• What to do: The required result is a copy of each line below in which "computer" appears.

• Task input:
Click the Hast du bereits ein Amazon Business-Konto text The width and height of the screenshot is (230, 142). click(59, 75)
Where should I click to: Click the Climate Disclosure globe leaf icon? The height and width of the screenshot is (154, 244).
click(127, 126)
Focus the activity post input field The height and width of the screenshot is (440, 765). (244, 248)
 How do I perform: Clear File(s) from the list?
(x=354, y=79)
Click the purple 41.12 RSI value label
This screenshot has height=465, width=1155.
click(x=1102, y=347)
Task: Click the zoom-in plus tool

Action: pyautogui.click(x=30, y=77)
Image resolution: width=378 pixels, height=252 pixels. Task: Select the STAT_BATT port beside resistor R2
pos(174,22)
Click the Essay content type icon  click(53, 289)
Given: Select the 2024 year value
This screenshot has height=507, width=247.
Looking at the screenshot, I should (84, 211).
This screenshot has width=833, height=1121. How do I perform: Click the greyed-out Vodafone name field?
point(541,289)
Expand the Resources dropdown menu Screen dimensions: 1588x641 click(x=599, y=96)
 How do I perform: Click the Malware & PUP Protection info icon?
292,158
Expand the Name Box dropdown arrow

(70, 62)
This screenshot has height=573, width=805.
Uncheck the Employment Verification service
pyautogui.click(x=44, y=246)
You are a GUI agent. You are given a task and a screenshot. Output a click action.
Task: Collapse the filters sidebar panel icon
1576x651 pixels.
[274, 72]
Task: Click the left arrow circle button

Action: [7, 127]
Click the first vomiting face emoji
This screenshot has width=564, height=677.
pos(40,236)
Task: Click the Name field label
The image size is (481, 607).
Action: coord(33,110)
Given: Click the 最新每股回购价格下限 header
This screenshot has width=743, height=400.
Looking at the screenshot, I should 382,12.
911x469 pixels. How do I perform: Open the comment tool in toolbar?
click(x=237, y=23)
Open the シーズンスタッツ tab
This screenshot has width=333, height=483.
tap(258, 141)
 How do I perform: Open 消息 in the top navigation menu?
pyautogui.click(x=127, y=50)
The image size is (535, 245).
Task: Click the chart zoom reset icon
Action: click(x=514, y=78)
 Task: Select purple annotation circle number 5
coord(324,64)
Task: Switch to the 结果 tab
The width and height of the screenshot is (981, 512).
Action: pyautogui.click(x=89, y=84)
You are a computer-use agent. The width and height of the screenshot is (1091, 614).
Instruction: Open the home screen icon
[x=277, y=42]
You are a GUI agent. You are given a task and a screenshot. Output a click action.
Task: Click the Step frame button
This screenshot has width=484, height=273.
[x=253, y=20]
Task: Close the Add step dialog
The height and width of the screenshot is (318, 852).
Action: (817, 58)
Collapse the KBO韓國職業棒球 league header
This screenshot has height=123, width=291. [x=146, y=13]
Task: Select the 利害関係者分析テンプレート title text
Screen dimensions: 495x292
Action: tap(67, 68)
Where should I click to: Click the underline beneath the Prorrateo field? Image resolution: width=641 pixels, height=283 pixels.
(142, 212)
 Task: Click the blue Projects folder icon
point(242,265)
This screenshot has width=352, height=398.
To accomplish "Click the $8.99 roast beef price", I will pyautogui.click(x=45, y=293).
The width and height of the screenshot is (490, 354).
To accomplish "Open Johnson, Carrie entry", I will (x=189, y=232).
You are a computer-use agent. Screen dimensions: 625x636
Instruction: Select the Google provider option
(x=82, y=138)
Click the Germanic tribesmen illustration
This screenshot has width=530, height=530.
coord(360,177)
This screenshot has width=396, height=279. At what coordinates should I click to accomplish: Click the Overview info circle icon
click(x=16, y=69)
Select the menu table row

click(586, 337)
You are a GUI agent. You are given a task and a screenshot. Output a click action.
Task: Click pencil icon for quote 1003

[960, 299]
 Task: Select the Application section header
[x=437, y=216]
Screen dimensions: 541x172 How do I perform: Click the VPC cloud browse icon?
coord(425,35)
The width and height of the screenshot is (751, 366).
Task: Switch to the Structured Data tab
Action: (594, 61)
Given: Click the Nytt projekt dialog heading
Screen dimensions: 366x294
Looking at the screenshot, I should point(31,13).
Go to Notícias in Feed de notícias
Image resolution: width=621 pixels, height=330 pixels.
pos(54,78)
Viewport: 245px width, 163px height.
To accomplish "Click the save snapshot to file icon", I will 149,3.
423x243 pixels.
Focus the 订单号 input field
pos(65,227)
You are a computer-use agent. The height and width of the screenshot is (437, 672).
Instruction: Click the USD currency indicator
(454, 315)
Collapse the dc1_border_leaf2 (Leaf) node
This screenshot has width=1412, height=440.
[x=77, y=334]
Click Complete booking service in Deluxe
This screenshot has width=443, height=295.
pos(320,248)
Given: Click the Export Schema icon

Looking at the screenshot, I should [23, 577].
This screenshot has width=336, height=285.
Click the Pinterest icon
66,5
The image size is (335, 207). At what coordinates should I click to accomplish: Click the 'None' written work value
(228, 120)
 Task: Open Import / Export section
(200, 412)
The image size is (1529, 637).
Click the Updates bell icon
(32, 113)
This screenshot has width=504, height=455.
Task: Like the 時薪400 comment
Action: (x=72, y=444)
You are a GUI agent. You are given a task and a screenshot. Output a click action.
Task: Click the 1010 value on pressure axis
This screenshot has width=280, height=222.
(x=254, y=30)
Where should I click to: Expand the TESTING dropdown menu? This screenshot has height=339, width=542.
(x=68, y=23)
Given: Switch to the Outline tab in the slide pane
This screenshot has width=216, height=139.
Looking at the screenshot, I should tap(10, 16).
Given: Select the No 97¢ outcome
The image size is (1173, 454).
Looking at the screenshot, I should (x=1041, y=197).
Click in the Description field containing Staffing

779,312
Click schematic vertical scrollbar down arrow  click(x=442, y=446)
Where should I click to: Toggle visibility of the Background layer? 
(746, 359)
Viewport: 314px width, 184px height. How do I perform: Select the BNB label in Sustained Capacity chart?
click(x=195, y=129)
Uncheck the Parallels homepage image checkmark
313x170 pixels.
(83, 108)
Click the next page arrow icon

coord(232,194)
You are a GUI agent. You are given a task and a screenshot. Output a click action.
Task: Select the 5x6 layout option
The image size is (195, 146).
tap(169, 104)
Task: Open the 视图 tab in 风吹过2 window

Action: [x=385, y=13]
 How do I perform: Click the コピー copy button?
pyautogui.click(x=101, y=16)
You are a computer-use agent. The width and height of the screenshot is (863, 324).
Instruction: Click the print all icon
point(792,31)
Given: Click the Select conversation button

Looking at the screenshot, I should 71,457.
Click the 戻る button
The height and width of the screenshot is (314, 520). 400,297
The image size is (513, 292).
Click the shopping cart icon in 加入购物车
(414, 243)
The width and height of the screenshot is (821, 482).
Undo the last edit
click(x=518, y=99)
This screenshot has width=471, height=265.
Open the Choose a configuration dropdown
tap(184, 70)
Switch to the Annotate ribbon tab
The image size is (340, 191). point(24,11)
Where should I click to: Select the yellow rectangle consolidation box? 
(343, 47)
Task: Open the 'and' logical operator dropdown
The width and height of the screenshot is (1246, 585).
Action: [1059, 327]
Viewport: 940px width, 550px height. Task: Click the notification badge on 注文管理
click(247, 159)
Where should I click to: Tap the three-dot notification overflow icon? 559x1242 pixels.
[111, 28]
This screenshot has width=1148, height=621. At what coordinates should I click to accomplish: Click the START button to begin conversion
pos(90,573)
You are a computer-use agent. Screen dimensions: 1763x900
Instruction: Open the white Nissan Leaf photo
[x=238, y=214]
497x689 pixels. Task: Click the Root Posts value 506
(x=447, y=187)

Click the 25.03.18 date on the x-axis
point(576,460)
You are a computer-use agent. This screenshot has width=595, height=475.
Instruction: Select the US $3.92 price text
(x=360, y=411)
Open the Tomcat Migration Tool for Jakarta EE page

• Result of this exercise:
You are a computer-use agent. The width and height of the screenshot is (1091, 614).
You are a computer-use agent. Screen dimensions: 625x636
You are a computer-use agent. The height and width of the screenshot is (437, 672).
You are a computer-use agent. The width and height of the screenshot is (863, 324).
You are a computer-use agent. Screen dimensions: 1763x900
You are a computer-use agent. This screenshot has width=595, height=475.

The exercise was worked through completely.